Mrs. Smith got the girls up in season in the morning to reach the dining hall at Briarwood by breakfast-time; and she saw to it, likewise, that their light went out at ten o’clock in the evening. These were her instructions from Mrs. Tellingham, and Mrs. Sadoc Smith was rather a grim person, who did her duty and obeyed the law.
There being an extra couch, Ruth persuaded her friends to agree to the coming of a fourth girl into the lodging. And this fourth girl, oddly enough, was not one of the graduating class, or even one of the girls whom they had chummed with before.
It was the new girl, Amy Gregg! Amy Gregg, whom nobody seemed to want, and who seemed to be the loneliest figure and the most sullen girl who had ever come to Briarwood Hall!
“Of course, you’d pick up some sore-eyed kitten,” complained Ann Hicks. “That child has a fully-developed grouch against the whole world, I verily believe. What do you want her for, Ruthie?”
“I don’t want her,” said Ruth promptly.
“Well! of all the girls!” gasped Helen. “Then why ask Mrs. Tellingham to let her come here?”
“Because she ought to be with somebody who will look out for her,” Ruth said.
She did not tell her mates about it, but Ruth had heard some whispers regarding the origin of the fire that had burned down the West Dormitory, and she was afraid Amy would be suspected.

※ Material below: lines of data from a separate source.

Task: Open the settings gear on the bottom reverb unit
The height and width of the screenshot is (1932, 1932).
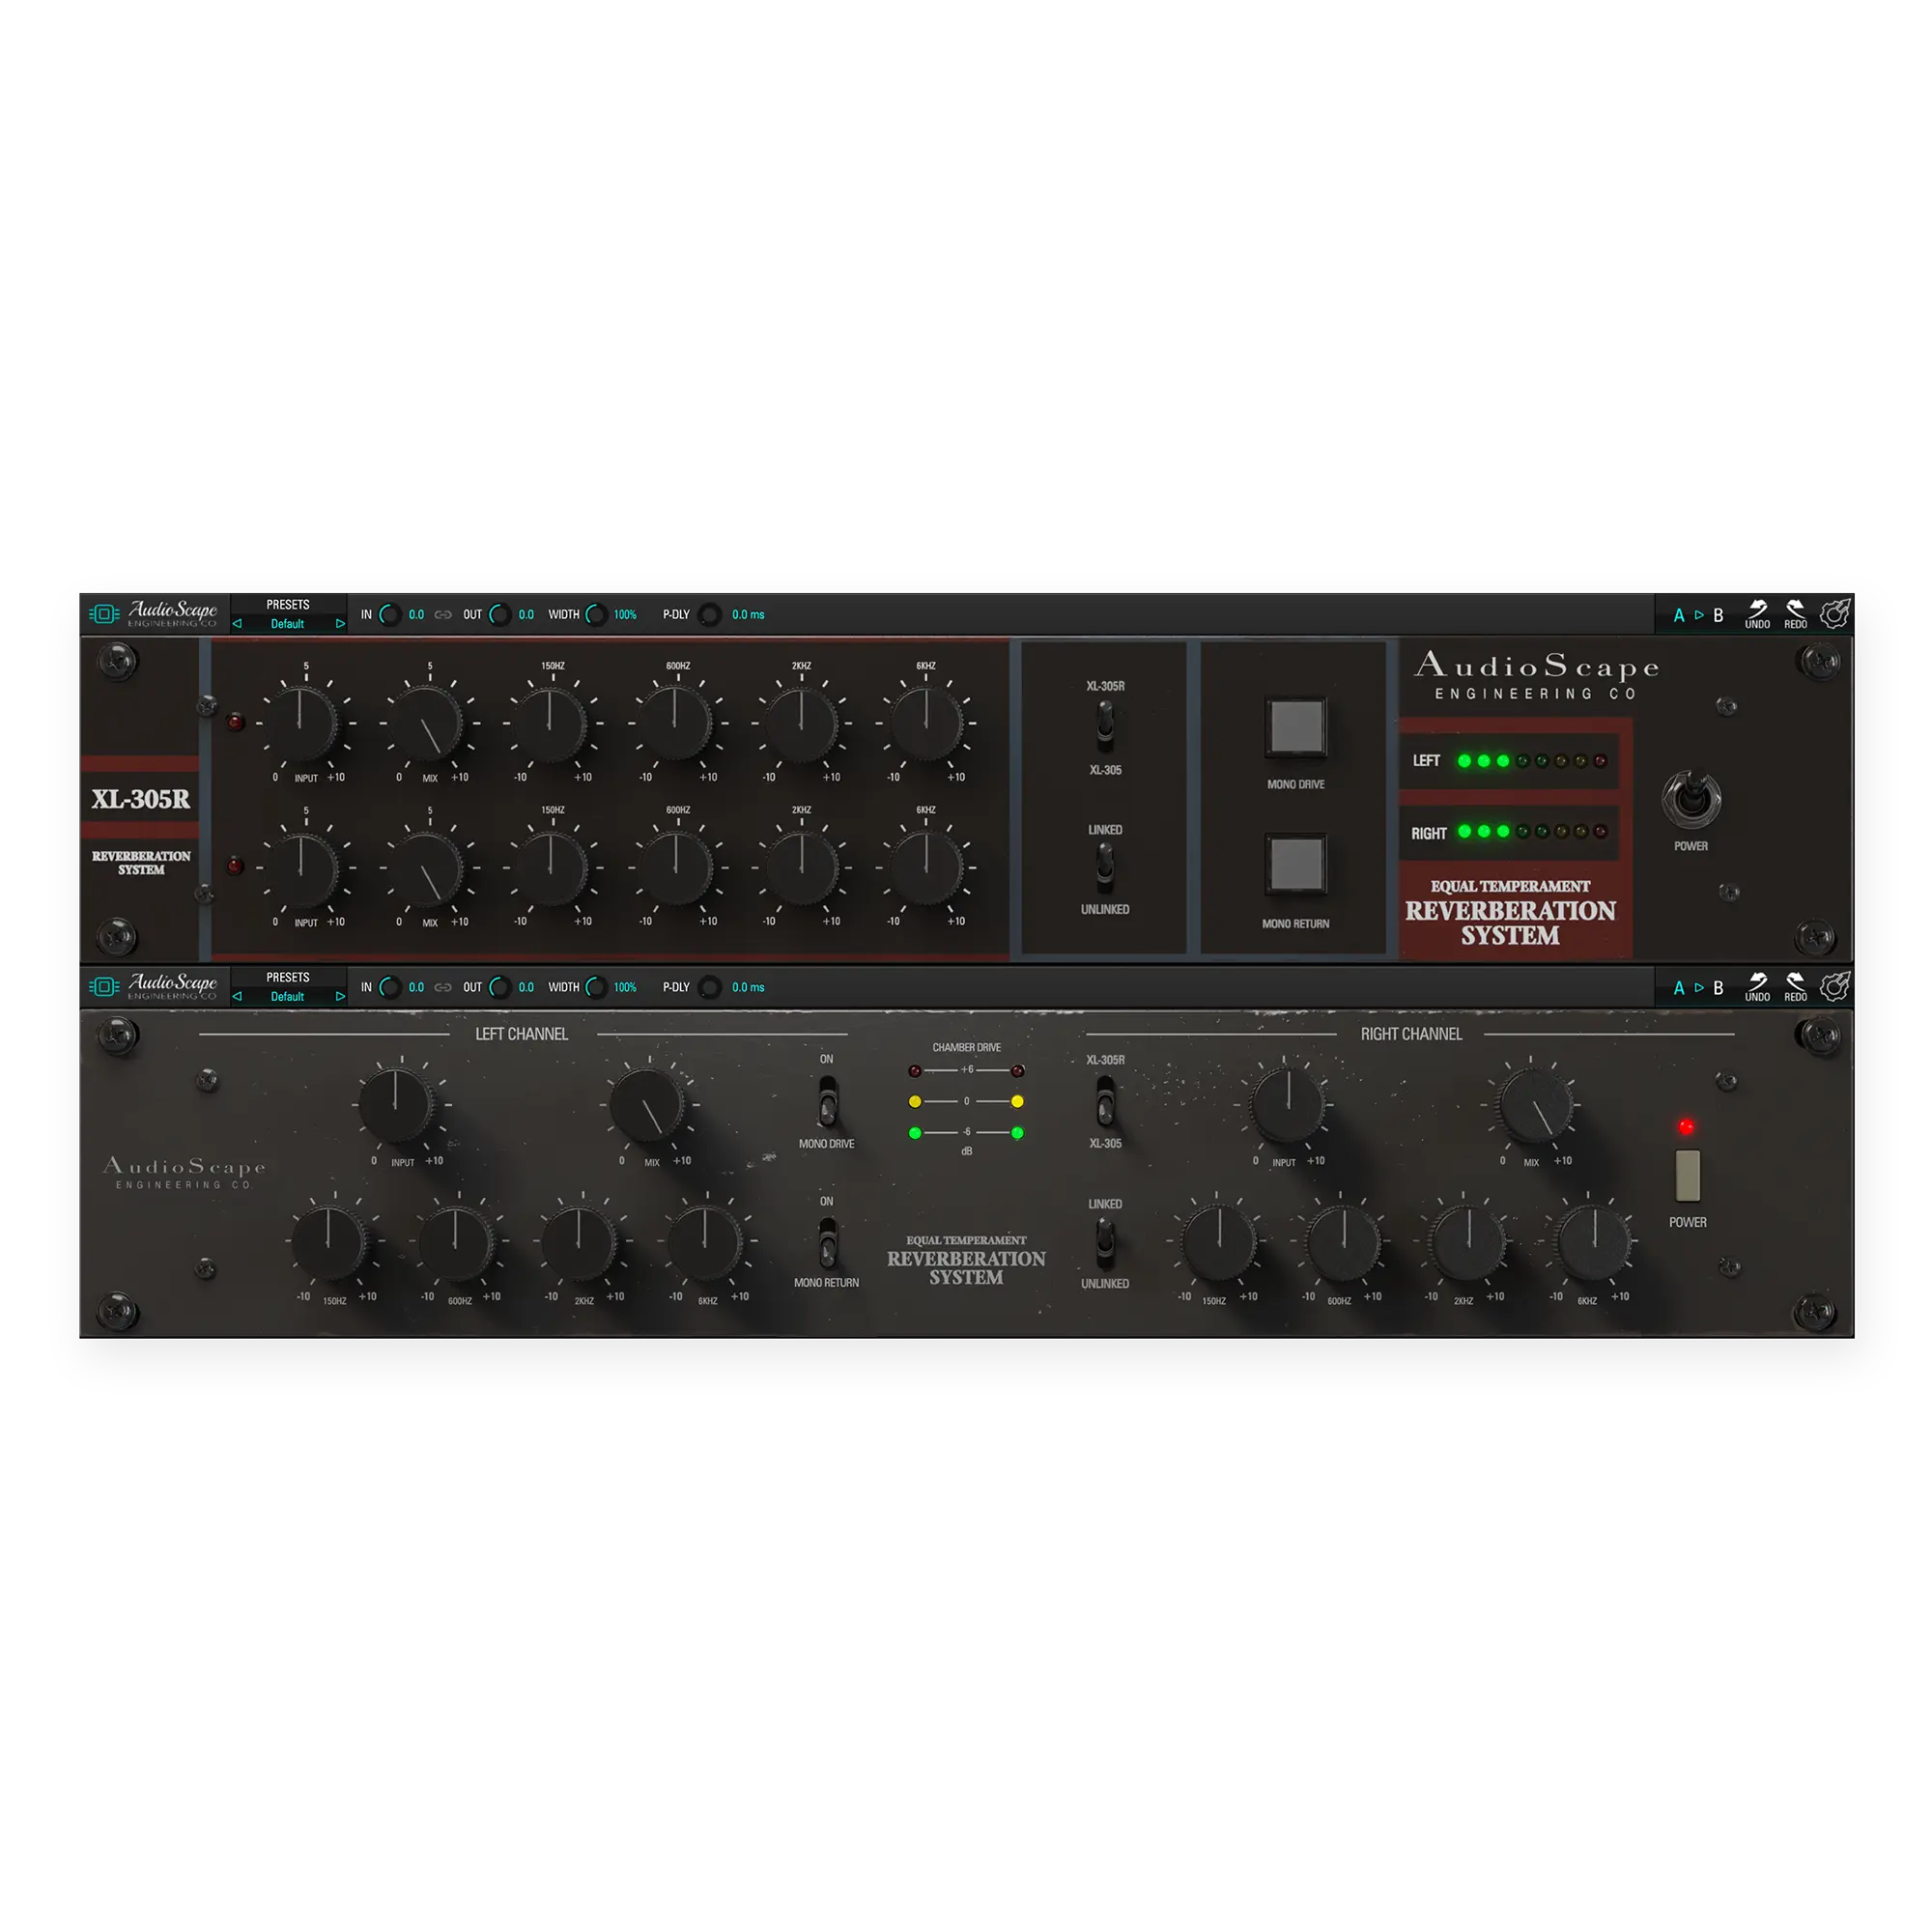Action: [x=1837, y=987]
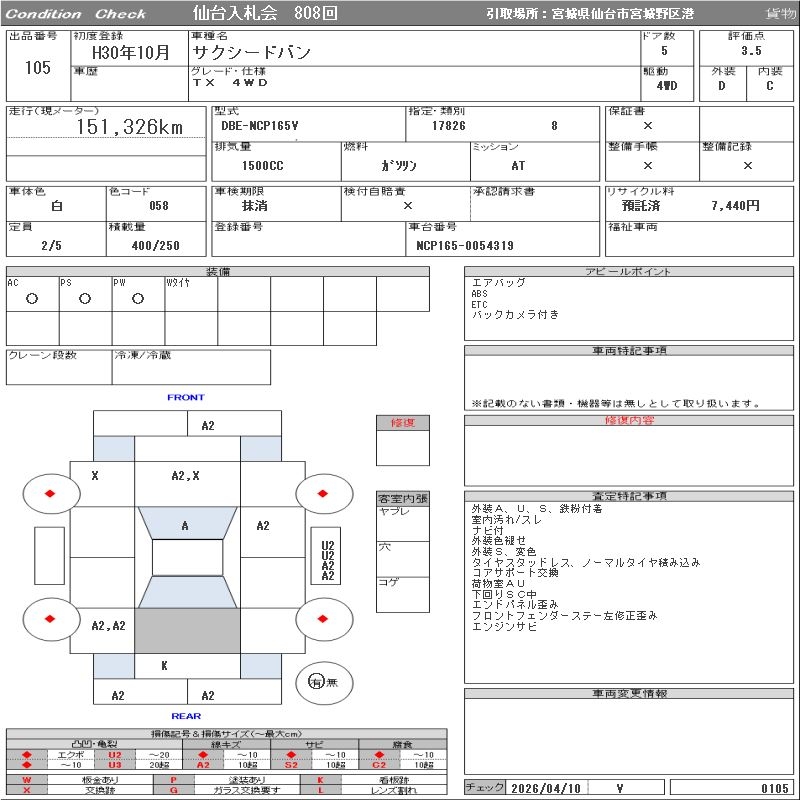Toggle the PW equipment circle mark
Viewport: 800px width, 800px height.
point(138,298)
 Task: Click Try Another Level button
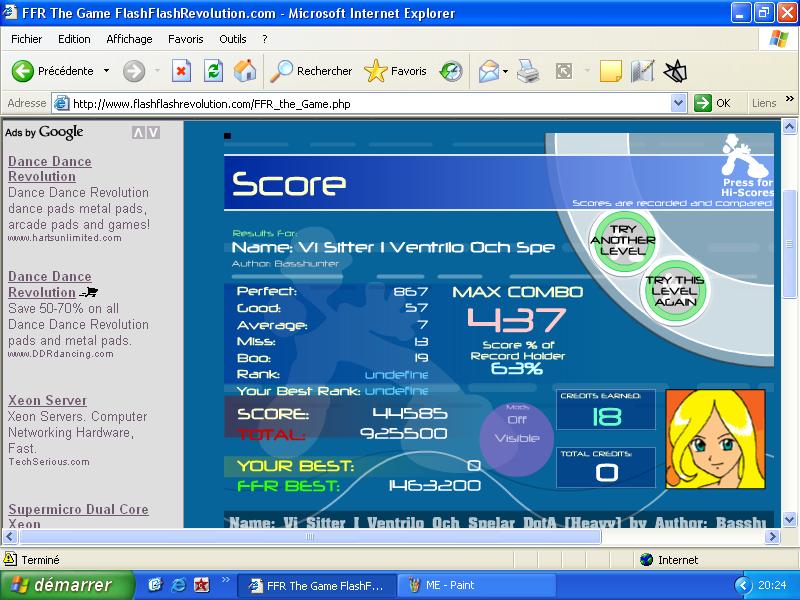pos(623,240)
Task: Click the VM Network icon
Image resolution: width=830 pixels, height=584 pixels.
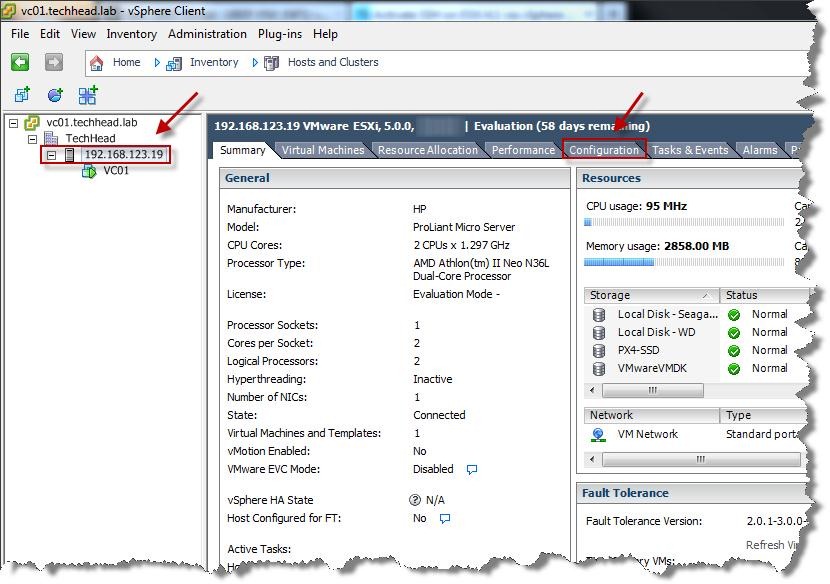Action: point(599,435)
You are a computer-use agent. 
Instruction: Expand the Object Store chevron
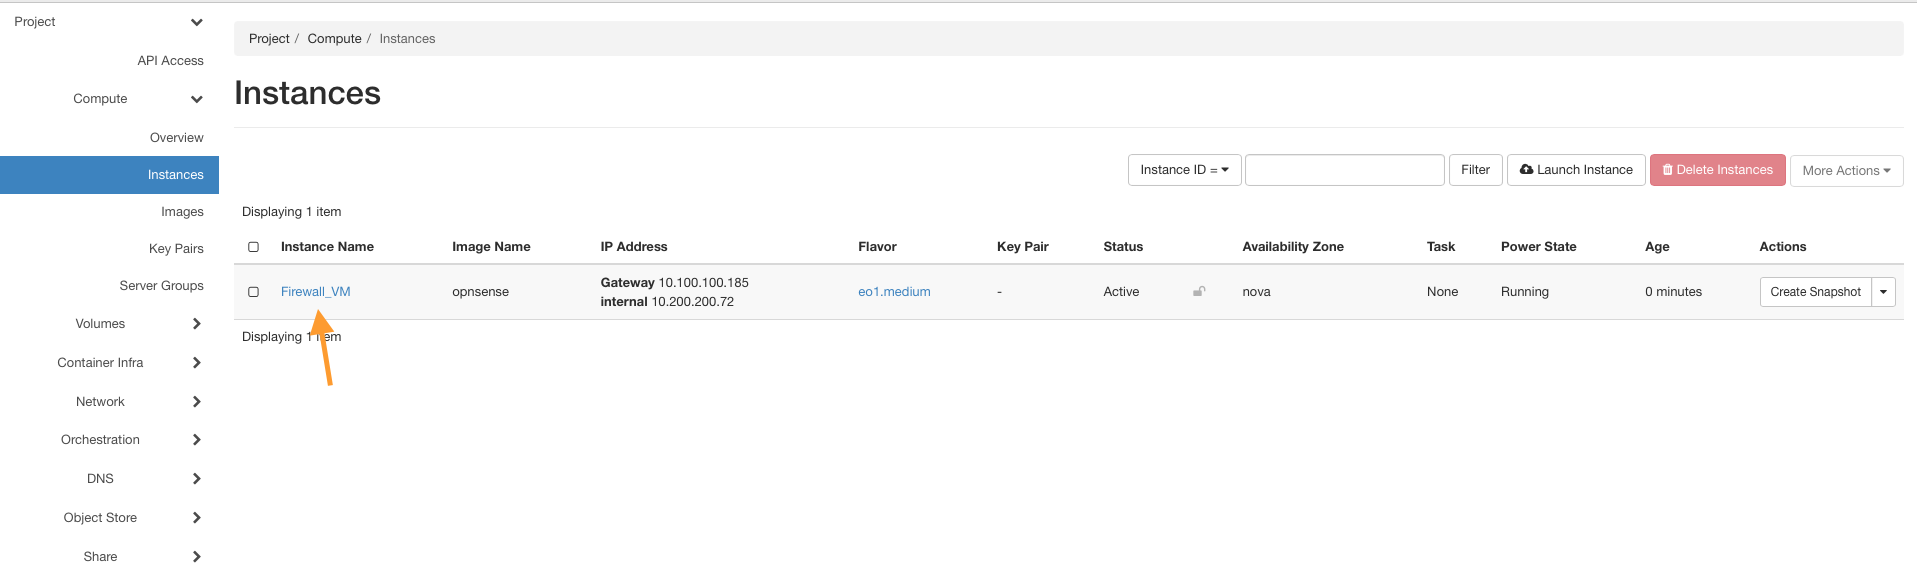pyautogui.click(x=196, y=518)
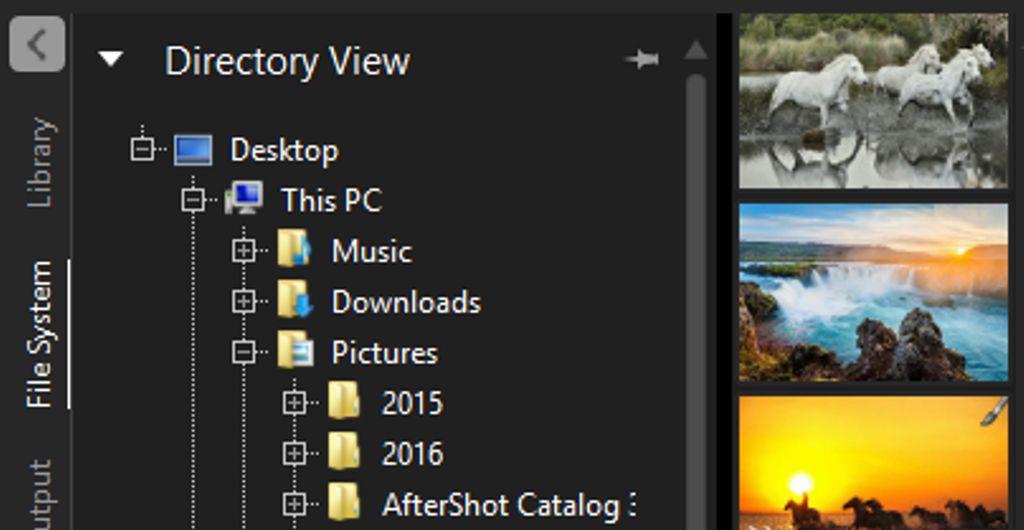Click the Pictures folder icon
Image resolution: width=1024 pixels, height=530 pixels.
(x=294, y=353)
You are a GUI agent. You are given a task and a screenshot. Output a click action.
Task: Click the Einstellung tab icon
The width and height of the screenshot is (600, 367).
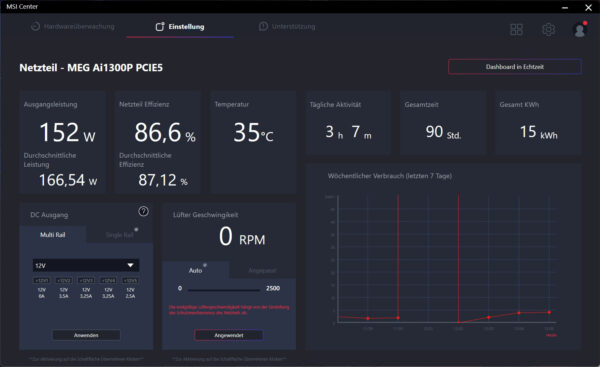click(x=160, y=26)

The older girl had reason to know that Mrs. Tellingham had questioned Amy regarding the candle she had obtained from Miss Scrimp’s store. The girl had emphatically denied having left the candle burning on leaving her room to go to supper on the fatal evening.
The girls had begun, after a time, to ask questions about the origin of the fire. They knew it had started on the side of the corridor where Amy Gregg had roomed. They might soon suspect the truth.
“If they do, good-bye to all little Gregg’s peace of mind!” Ruth thought, for she knew just how cruel girls can be, and Amy did not readily make friends.
Although Ruth and her room-mates tried to make the flaxen-haired girl feel at home at Mrs. Sadoc Smith’s, Amy remained sullen, and seemed afraid of the older girls. She was particularly unpopular, too, because she was the only girl who had refused to write home to tell of the fire and ask for a contribution to the dormitory fund.
Amy Gregg seemed to be afraid to talk of the fire and refused to give even a dollar toward the rebuilding of the dormitory. “It isn’t my fault that the old thing burned down. I lost all my clothes and books,” she announced. “I think the school ought to pay me some money, instead.”
After saying this before her room-mates at Mrs. Smith’s, all but Ruth dropped her.
“Sullen little thing,” said Helen, with disgust.
“Not worth bothering with,” rejoined Ann.
The only person to whom Amy Gregg seemed to take a fancy was Mrs. Smith’s scapegrace grandson, Henry. Henry was the wildest boy there was anywhere about Briarwood Hall. He was always getting into trouble, and his grandmother was forever chastising him in one way or another.